__Written instruction__:
Repeat the following article on moving to Singapore word for word.

__Passage provided__:
>> Start

The Singapore Option
Previous submissions have dealt with the viability of Singapore as a permanent base in SE Asia as opposed to Bangkok. With the current volatility of Thailand, the tiny city-state of Singapore must be looming ever large on the list of possible escape routes for long-term ex-pats. Then there are newbies who have enjoyed their SE Asian holidays and are looking to move to this corner of the world permanently. I have taken upon me to share my viewpoint on this, after only a few months of living in the place and having had a few trips to Thailand, all memorable ones. I will concentrate mainly on the living aspect of Singapore as it is really not a genuine holiday destination for more than a couple of days.
Let me start by comparing Singapore to the west. Why would somebody want to move here, anyway (locals often wonder about this, truth be told)? Actually, Singapore is a really different place from what you would expect, given its reputation. It is certainly not the Switzerland of the East as many claim. I have not seen a lot of rats and cockroaches freely running around in corner coffee shops in Switzerland. Admittedly, this is less common than in (say) Bangkok, but I do come across the pests fairly regularly, located as I am in the HDB (public housing estate) heartlands of Sing-city.

>> End

[Click-target data]
>> Start

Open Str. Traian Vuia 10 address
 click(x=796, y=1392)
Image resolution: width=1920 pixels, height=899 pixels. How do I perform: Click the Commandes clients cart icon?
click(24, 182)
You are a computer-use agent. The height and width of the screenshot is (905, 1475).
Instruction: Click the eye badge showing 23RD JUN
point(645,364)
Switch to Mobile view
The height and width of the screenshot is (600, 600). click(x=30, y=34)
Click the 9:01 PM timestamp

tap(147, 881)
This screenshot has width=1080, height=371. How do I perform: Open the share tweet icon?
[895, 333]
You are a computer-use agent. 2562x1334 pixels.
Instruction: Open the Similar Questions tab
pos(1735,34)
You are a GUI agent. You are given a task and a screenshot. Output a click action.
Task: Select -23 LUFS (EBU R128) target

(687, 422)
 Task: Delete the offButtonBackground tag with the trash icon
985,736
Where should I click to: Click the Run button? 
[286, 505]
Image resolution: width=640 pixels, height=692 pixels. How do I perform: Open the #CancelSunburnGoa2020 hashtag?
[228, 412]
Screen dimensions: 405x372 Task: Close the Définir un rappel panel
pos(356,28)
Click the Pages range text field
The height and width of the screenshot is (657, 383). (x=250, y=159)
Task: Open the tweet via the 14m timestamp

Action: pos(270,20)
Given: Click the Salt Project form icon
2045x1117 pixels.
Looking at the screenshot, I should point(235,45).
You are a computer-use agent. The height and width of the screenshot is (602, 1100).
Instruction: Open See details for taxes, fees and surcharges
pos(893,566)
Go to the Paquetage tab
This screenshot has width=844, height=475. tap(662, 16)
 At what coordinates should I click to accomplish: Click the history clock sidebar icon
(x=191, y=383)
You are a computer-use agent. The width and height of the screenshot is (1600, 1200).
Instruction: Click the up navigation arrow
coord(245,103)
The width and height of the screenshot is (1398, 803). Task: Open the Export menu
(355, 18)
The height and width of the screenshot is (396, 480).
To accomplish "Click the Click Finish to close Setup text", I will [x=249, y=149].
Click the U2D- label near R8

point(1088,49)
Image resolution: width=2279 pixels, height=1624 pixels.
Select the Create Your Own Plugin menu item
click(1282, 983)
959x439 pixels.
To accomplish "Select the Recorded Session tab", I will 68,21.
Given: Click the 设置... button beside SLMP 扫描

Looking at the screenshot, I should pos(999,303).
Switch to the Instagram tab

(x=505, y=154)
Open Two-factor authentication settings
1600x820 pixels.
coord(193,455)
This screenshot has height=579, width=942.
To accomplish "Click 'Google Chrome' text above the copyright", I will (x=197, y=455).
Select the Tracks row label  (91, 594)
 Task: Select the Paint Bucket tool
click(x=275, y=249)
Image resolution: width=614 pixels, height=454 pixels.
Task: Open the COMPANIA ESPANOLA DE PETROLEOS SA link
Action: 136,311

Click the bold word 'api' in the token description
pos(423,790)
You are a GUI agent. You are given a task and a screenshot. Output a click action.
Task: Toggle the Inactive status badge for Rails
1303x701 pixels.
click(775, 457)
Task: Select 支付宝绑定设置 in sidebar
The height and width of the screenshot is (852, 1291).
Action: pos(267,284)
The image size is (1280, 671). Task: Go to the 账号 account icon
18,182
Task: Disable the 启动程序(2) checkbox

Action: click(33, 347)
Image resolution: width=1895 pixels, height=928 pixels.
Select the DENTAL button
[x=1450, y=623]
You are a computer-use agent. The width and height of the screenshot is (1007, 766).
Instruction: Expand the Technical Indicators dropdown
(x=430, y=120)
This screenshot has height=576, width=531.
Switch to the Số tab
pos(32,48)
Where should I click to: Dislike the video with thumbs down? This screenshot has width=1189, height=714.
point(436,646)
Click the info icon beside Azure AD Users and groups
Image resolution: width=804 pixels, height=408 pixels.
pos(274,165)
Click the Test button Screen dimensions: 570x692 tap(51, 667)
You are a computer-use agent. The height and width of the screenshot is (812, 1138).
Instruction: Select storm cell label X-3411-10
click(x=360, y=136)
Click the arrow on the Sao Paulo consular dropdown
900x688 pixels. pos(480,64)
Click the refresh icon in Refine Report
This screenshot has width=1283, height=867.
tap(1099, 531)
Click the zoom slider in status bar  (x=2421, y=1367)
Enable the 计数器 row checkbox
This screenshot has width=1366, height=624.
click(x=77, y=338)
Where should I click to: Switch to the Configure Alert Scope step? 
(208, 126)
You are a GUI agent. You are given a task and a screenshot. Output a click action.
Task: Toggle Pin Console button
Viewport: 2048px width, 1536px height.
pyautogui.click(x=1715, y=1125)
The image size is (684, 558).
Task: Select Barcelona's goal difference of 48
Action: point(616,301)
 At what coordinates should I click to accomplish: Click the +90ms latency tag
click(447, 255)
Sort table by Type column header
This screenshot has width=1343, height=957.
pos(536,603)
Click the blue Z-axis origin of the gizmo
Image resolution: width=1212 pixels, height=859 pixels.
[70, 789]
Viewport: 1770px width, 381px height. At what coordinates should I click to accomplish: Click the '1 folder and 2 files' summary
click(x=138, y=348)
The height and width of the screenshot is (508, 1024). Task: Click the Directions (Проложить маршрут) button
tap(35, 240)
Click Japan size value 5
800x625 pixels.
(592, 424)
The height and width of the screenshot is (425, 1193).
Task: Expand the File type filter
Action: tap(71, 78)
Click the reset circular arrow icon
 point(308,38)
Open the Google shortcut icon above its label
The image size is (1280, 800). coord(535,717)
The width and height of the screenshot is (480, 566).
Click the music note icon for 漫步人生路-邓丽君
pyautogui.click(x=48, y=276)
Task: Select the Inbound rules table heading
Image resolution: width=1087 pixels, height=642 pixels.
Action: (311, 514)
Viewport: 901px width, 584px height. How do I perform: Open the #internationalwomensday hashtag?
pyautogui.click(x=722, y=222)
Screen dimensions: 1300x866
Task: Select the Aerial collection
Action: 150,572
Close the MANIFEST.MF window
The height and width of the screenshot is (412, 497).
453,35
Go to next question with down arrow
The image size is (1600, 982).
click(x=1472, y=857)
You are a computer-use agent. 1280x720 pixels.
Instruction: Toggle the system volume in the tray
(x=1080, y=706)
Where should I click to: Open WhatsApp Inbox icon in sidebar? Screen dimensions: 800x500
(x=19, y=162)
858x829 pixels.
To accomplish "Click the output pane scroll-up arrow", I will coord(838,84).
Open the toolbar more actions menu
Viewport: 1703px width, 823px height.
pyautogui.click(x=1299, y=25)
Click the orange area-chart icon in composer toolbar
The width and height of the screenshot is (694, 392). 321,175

>> End

__Expected answer__:
The Singapore Option
Previous submissions have dealt with the viability of Singapore as a permanent base in SE Asia as opposed to Bangkok. With the current volatility of Thailand, the tiny city-state of Singapore must be looming ever large on the list of possible escape routes for long-term ex-pats. Then there are newbies who have enjoyed their SE Asian holidays and are looking to move to this corner of the world permanently. I have taken upon me to share my viewpoint on this, after only a few months of living in the place and having had a few trips to Thailand, all memorable ones. I will concentrate mainly on the living aspect of Singapore as it is really not a genuine holiday destination for more than a couple of days.
Let me start by comparing Singapore to the west. Why would somebody want to move here, anyway (locals often wonder about this, truth be told)? Actually, Singapore is a really different place from what you would expect, given its reputation. It is certainly not the Switzerland of the East as many claim. I have not seen a lot of rats and cockroaches freely running around in corner coffee shops in Switzerland. Admittedly, this is less common than in (say) Bangkok, but I do come across the pests fairly regularly, located as I am in the HDB (public housing estate) heartlands of Sing-city.